--- Your goal ---
Write every line of the material again exactly, with no pictures in the copy.

####################

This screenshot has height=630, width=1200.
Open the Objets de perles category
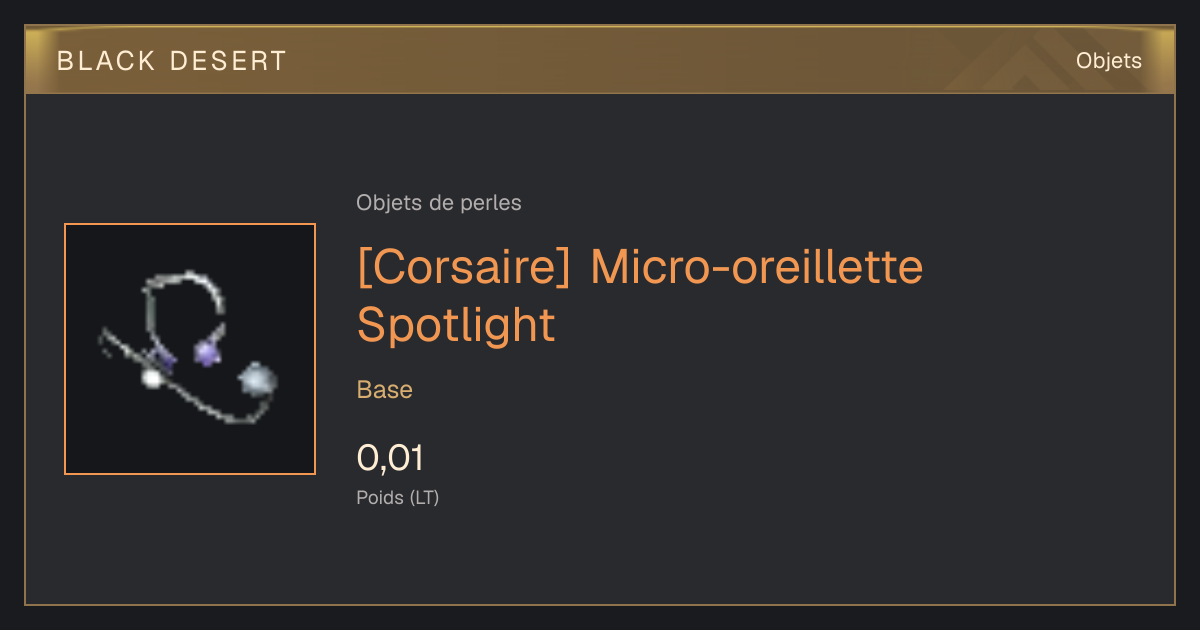(439, 203)
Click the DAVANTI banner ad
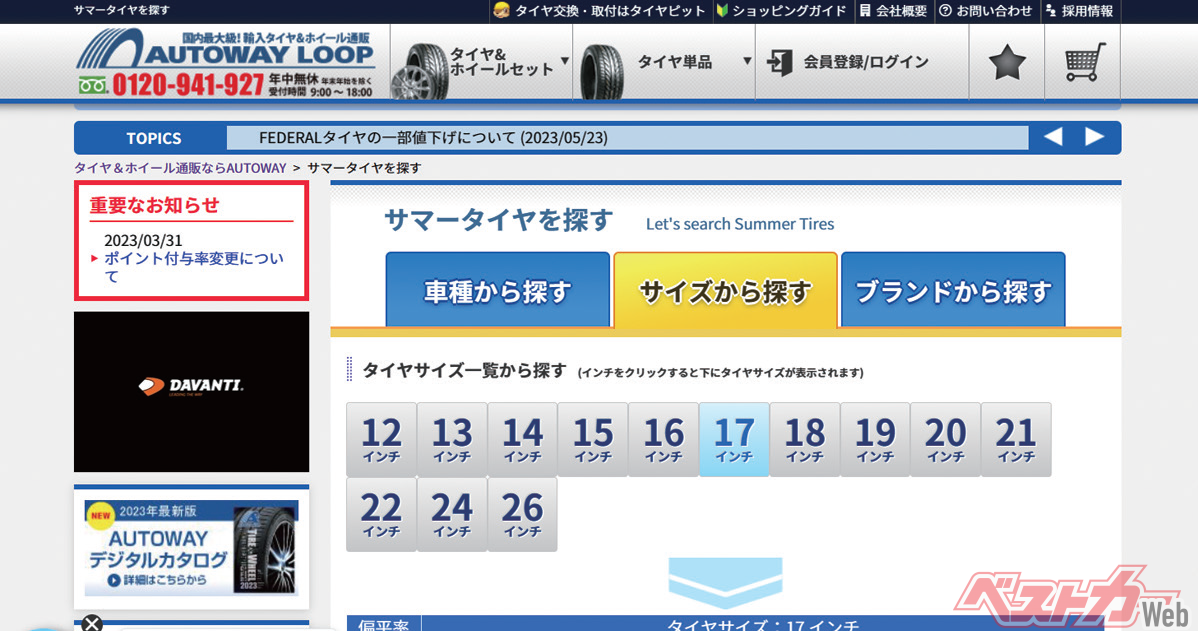 tap(191, 391)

####################

--- Response area ---
This screenshot has height=630, width=1200.
Open the Objets de perles category
(439, 203)
Click the DAVANTI banner ad
 tap(191, 391)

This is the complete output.